++++ TEXT EXCERPT
Included were adults (>=21 years) of both genders with NAFLD defined as having imaging of the liver within 6 months of enrollment consistent with excess liver fat and at least one of:

elevated transaminases (ALT>31 U/L for men or >19 U/L for women, or AST >30 U/L) or
metabolic syndrome or diabetes.

Laboratory tests were obtained within 12 weeks of the breath test. Subjects were excluded if they had a history of excessive alcohol consumption (> 30 g/d for men or > 20 g/d for women), other causes of liver disease (e.g. viral hepatitis, autoimmune or genetic liver disease), decompensated cirrhosis, advanced lung or heart disease, insulin-dependent diabetes, allergy to milk or soy, pregnancy or nursing, and history of prior gastrointestinal resection.

Healthy controls

Included were adults (>= 21years) of both genders with BMI <= 25 kg/m² and no history of excessive alcohol consumption, medication use (except oral contraceptives), diabetes or liver disease and with normal liver transaminases and fasting glucose on screening laboratory tests.

Palmitate Breath test (PBT)
++++++++
# WORK TASK 1
In the passage on NAFLD study enrollment, what BMI limit must healthy controls meet?
# WORK TASK 2
Continue the passage on NAFLD study enrollment, starting after its last line.
The rows are not needed for any of this work.
++++ DATA SECTION
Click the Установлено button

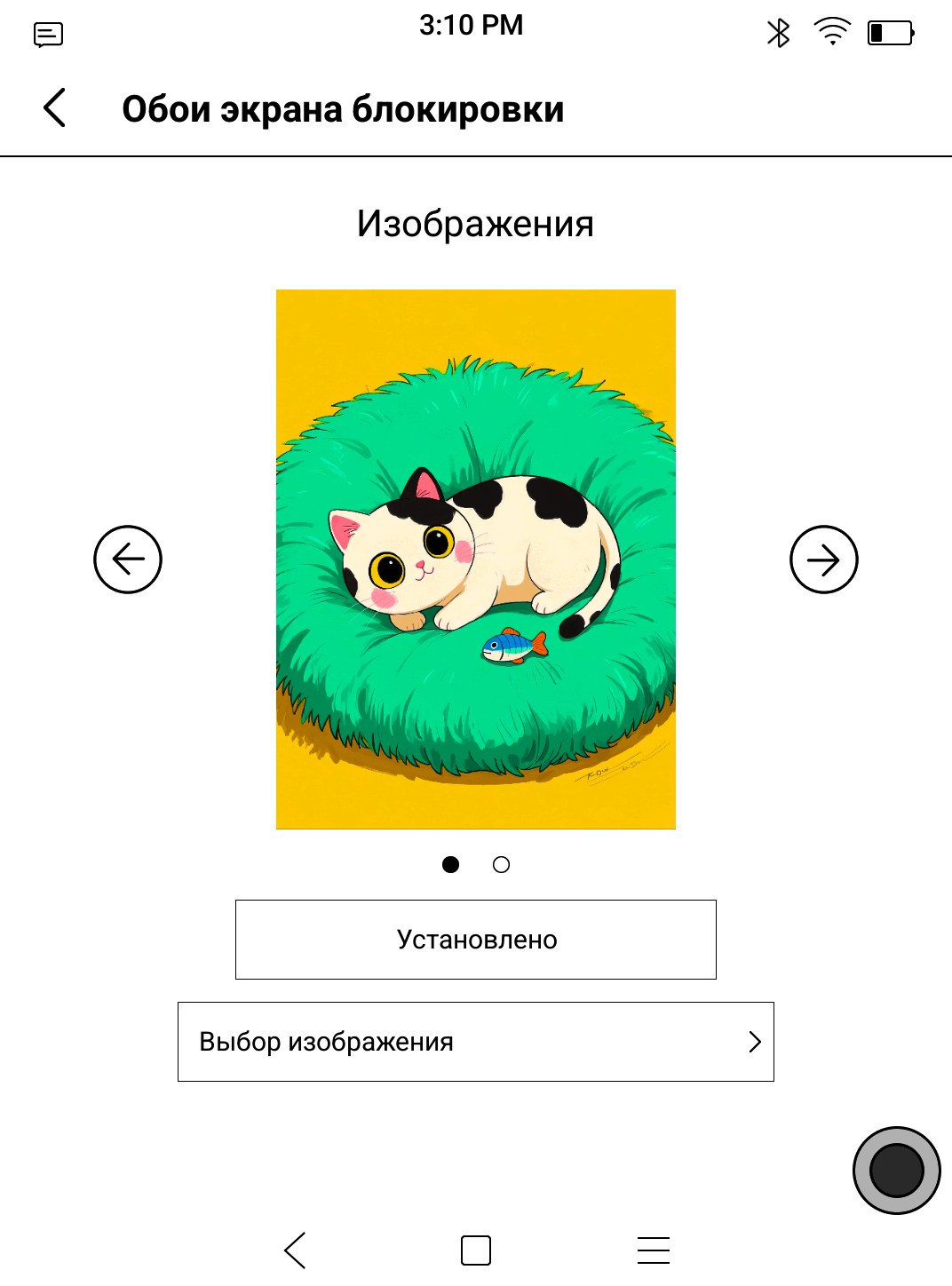[x=476, y=940]
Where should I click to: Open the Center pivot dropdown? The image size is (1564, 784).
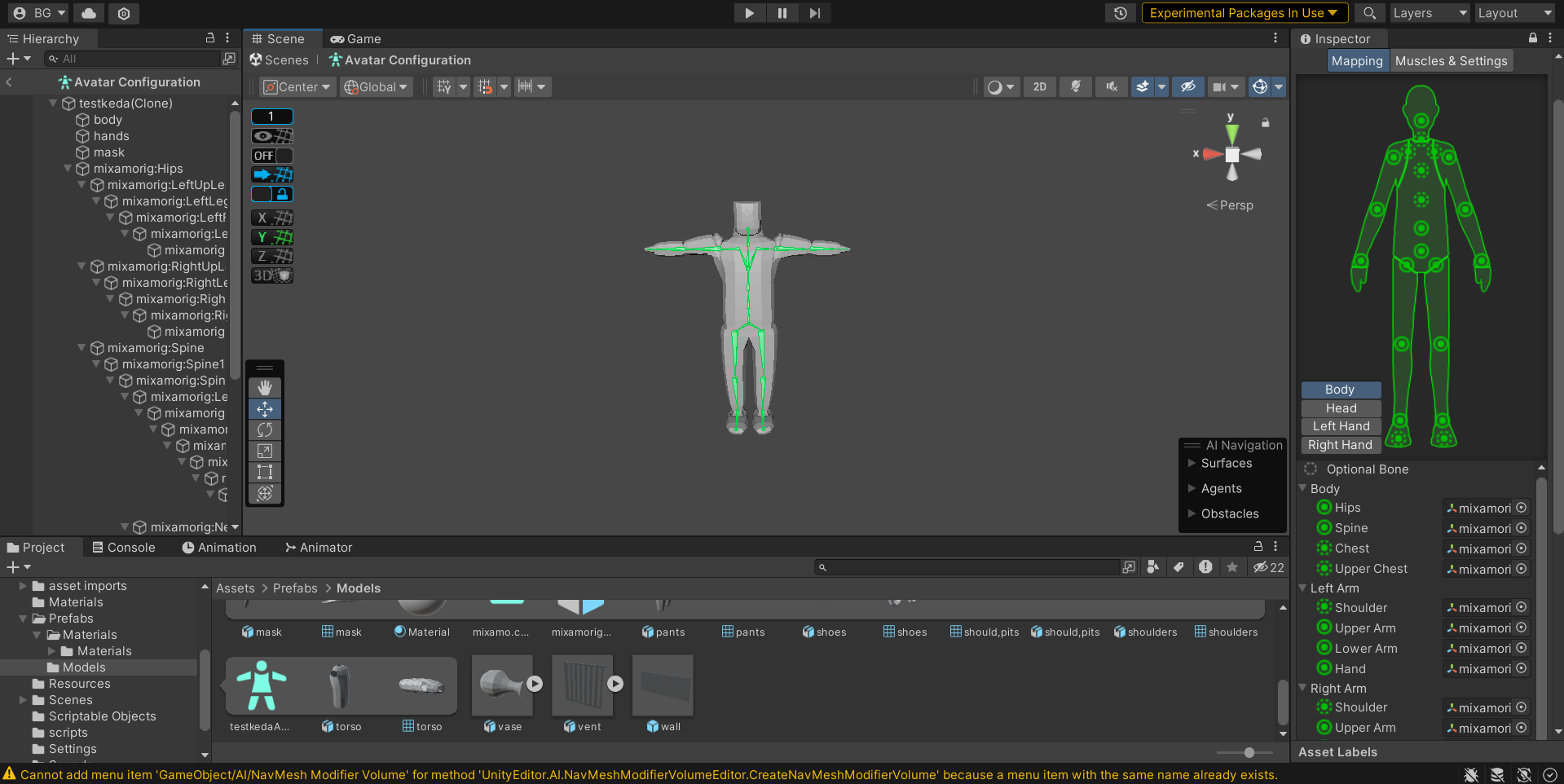coord(297,87)
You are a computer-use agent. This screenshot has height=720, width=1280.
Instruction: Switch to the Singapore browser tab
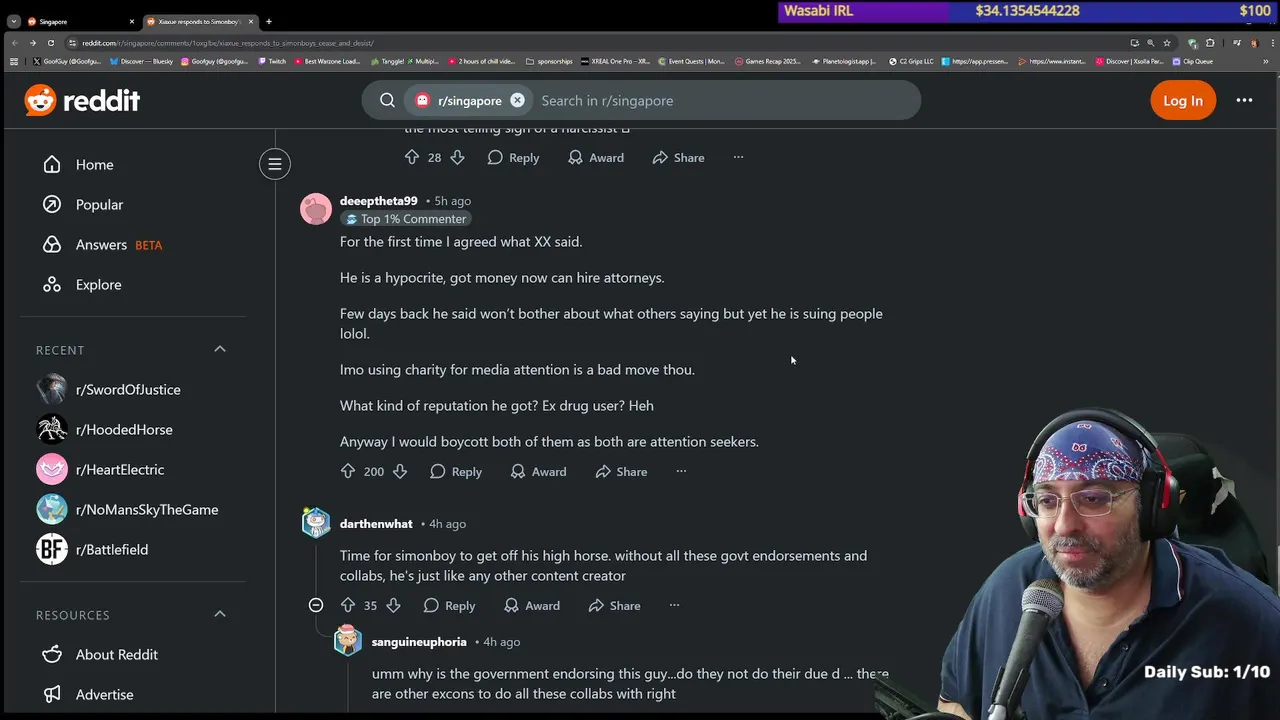(x=75, y=21)
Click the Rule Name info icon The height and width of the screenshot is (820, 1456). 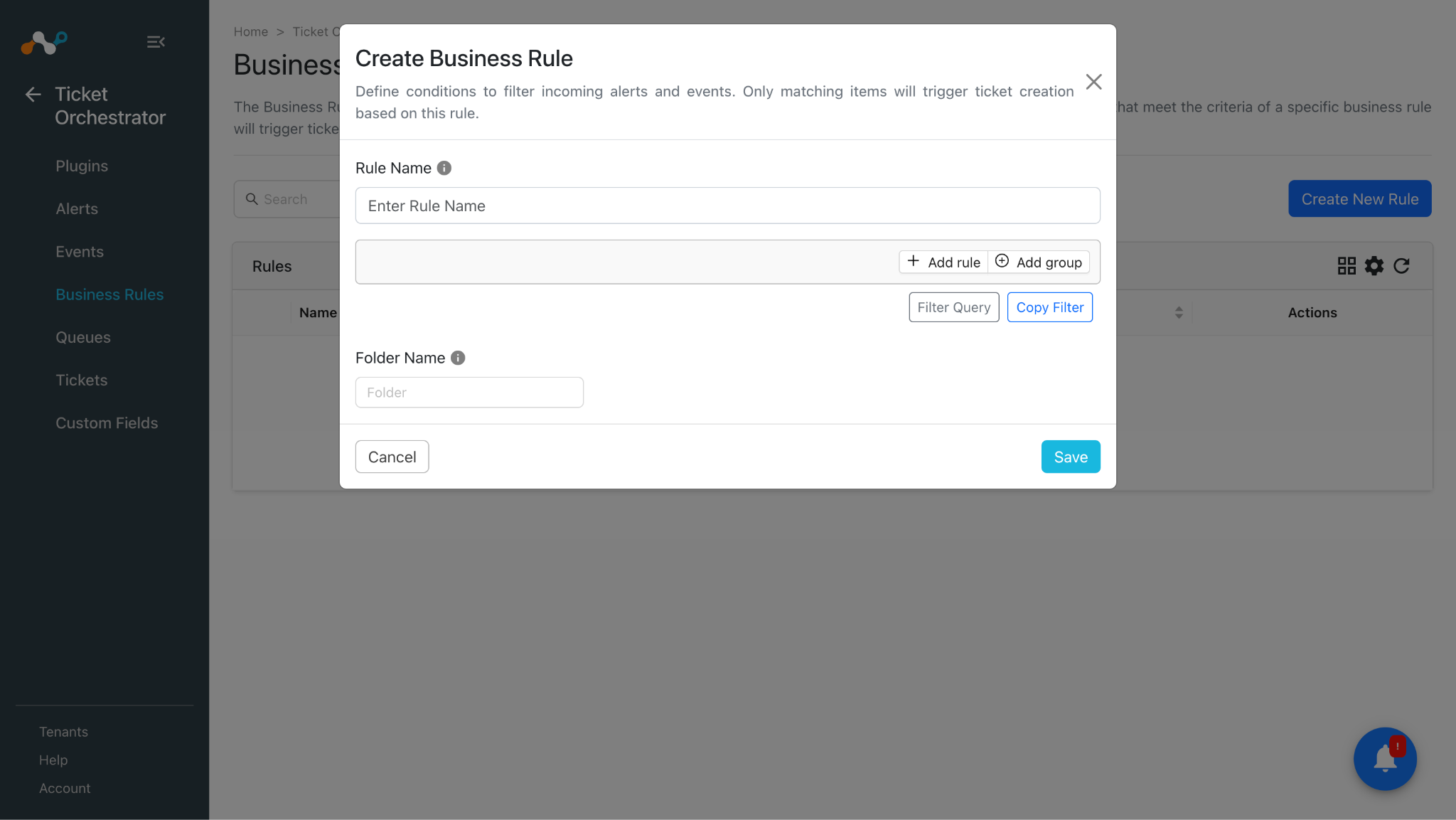tap(444, 168)
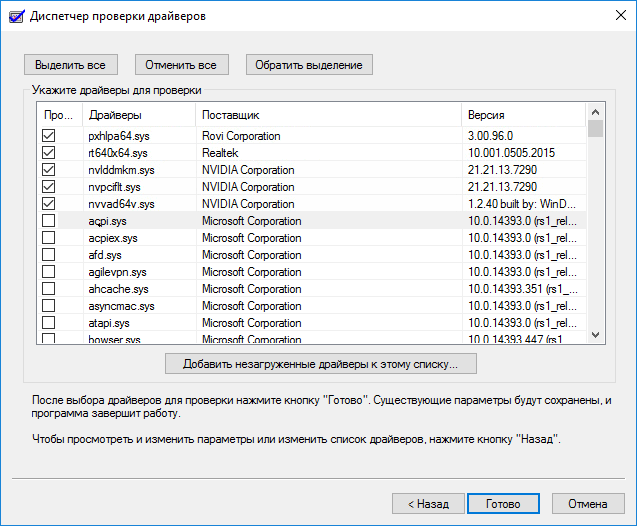
Task: Sort list by Версия column header
Action: pos(522,115)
++++++++
# EXPECTED OUTPUT 1
A BMI of 25 kg/m² or lower.

# EXPECTED OUTPUT 2
After an overnight fast, subjects were given 10mg/kg of [1-¹³C] palmitic acid (PA, Cambridge Isotope Laboratories, Tewksbury, MA) in a standardized heated liquid meal (Ensure®, Abbott Laboratories), to be consumed within 5 minutes. The appearance of ¹³C in expired CO₂ was assayed by the BreathID (Exalenz Bioscience, Modiin, Israel) molecular correlation spectrometer device^4,5. Subjects wore a nasal cannula connected to the device and the expired ¹³CO₂/¹²CO₂ ratio was measured continuously. After measurement of baseline levels, subjects ingested the test meal and measurements continued for 6 hours after that. Real-time graphical representation of the results was displayed during the test and the final results were downloaded as a computer file for off-line analysis.

During the test, subjects remained sedentary in a comfortable chair. Physical activity and talking were minimized. A 15-minute bathroom break was allowed after the first 3 hours of the test.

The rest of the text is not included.